Matching up homologous genes from different organisms with homologene
May 6, 2014Homologene is an NCBI resource that constructs putative homology groups across species based on NCBI’s gene database. The resource can be queried interactively or through the eutils API. In addition, the data can be downloaded from the HomoloGene ftp site in a long form table with the following columns:
HID (HomoloGene group id)
Taxonomy ID
Gene ID
Gene Symbol
Protein gi
Protein accession
For example, here are the rows for the homologene group containing myc.
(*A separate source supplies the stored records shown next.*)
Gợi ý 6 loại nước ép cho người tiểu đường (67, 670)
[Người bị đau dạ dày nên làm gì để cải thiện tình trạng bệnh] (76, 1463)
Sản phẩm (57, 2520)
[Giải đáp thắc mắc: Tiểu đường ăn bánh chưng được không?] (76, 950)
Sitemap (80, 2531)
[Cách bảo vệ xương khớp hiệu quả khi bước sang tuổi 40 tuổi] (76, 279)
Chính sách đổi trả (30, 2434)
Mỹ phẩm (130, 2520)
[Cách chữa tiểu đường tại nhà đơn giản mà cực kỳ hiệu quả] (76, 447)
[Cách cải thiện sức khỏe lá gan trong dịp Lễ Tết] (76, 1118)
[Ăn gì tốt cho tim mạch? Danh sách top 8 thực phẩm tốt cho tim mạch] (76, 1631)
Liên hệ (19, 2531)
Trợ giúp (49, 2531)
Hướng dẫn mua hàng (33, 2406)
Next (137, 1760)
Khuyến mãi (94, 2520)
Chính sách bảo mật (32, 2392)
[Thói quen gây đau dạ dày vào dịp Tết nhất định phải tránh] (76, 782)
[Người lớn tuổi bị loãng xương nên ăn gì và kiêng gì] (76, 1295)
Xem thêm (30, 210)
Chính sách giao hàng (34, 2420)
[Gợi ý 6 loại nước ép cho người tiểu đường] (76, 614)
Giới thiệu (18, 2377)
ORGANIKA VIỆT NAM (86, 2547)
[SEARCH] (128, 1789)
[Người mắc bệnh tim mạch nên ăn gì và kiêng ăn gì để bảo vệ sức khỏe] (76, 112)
Highlighted rows are H. sapiens (taxid 9696) and M. musculus (taxid 10090):
hid | taxid | geneid | gene symbol | protein id | protein accession |
---|---|---|---|---|---|
31092 | 9606 | 4609 | MYC | 71774083 | NP_002458.2 |
31092 | 9598 | 464393 | MYC | 218563723 | NP_001136266.1 |
31092 | 9544 | 694626 | MYC | 218847750 | NP_001136345.1 |
31092 | 9615 | 403924 | MYC | 153070853 | NP_001003246.2 |
31092 | 9913 | 511077 | MYC | 114050751 | NP_001039539.1 |
31092 | 10090 | 17869 | Myc | 71834865 | NP_034979.3 |
31092 | 10116 | 24577 | Myc | 71834866 | NP_036735.2 |
31092 | 9031 | 420332 | MYC | 73661206 | NP_001026123.1 |
31092 | 7955 | 30686 | myca | 153946419 | NP_571487.2 |
31092 | 7955 | 393141 | mycb | 41055786 | NP_956466.1 |
The following python script will create a table of all matches between human and mouse, including instances where there are 1-to-n mappings, rather than just 1-to-1 mappings
import sys
import collections
# taxids
MOUSE = 10090
HUMAN = 9606
def d():
return {"h": [], "m": []}
table = collections.defaultdict(d)
for i, line in enumerate(open(sys.argv[1])):
if i == 0:
continue
hid, taxid, geneid, symbol, _, _ = line.split("\t")
taxid = int(taxid)
if taxid == MOUSE:
org = "m"
elif taxid == HUMAN:
org = "h"
else:
continue
table[hid][org].append(geneid)
print >>sys.stderr, "read %i homologenes" % len(table)
print "hid\tmouse\thuman"
skipped = 0
for hid, hgene in table.items():
# omit the human genes that don't have a mouse entry
# and mouse genes that don't have a human entry
if len(hgene["h"]) == 0 or len(hgene["m"]) == 0:
skipped += 1
continue
for mouse in hgene["m"]:
for human in hgene["h"]:
print "%s\t%s\t%s" % (hid, mouse, human)
print >>sys.stderr, "skipped %i entries" % skipped
In the case of human to mouse, HomoloGene build 67 had 17461 mappings for 16784 homologous groups.